Like most awkwardly shy children, I used to collect stamps. Even today a bright one will catch my attention although it’s been years since I actively sought them in a household not really important enough to receive much more than bills. To make up for not getting our own mail, I’d go to the local hobby store (not Hobby Lobby, thank you) and get those cheap packages of cancelled stamps from countries I’d never heard of. Using special strips designed for introverts, I’d mount them carefully over their black-and-white image in my stamp album. Looking at those carefully engraved pieces of miniature art was a way of traveling for a kid in a lower-income family who considered a trip to Pittsburgh the big time. I’ll still save a flashy stamp although the album was lost decades ago.

Stamp Collecting

The other day I saw a Liberty forever stamp. Looking at the headlines, I think the stamp has been lying to me. The idea of liberty doesn’t seem to involve using “Nuclear Options” to stack the Supreme Court after illegally refusing a hearing for the lawful candidate our last true president nominated. Liberty doesn’t involve beefing up security so we can deport those we normally exploit and then firing our missiles at those we personally dislike. No, my philatelic informant seems to be sadly misinformed. Nothing is forever. Indeed, some of the stamps I purchased before the price went down are now more expensive than they need to be. We can always use the surplus to buy more missiles, I suppose. But wait, the price has gone back up! All reprieves are short-lived.

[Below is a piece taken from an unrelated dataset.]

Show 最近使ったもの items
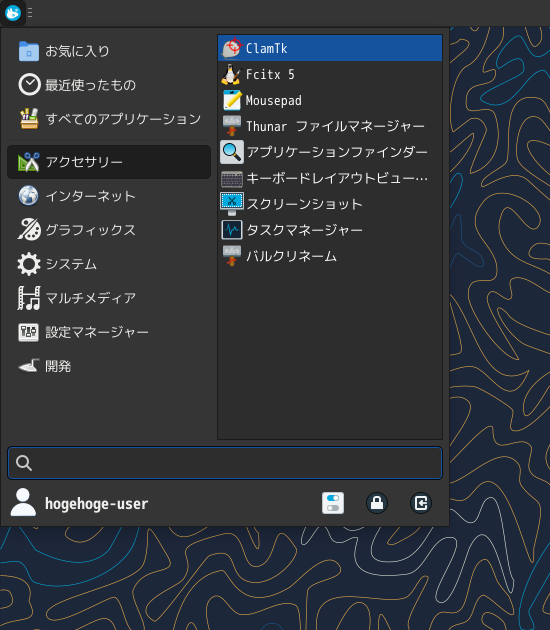Screen dimensions: 550x630 [109, 85]
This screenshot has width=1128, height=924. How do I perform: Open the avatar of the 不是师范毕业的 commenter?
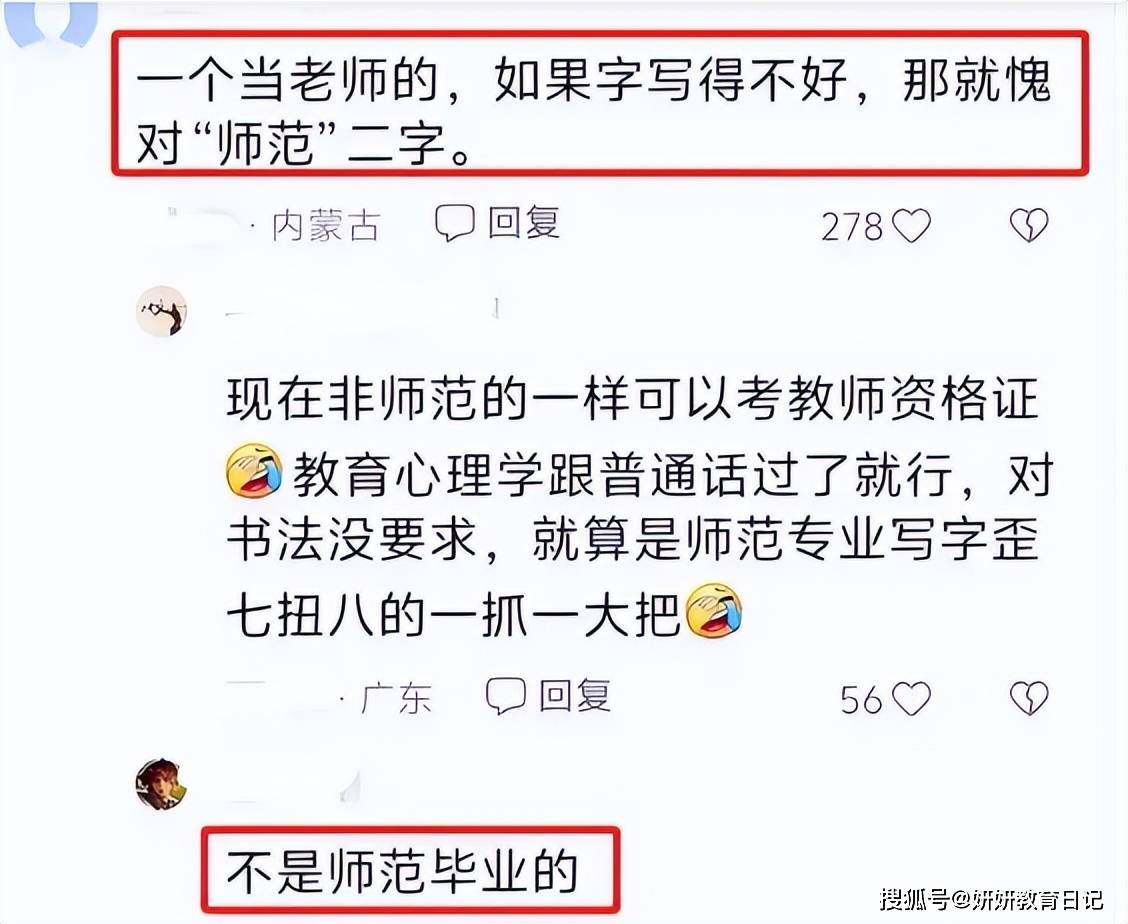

As I daily watch our government dismantle the freedoms we’ve so carefully built over the past two centuries, I glance at my liberty forever stamp and wonder what went wrong. When did hatred of others trump the desire to be free? When did the slimmest of crooked margins become a mandate? When did braggadocio become a sufficient substitute for intelligence? When you place “forever” as the value of a stamp, you no longer know just what it’s costing you. I was born in the age of the 4-cent stamp. Since 1885 the price had never gone over 3 cents. Stamps were more honest in those days. They didn’t say “forever” on them since, it seems, we all knew that nothing lasts forever. Not even liberty.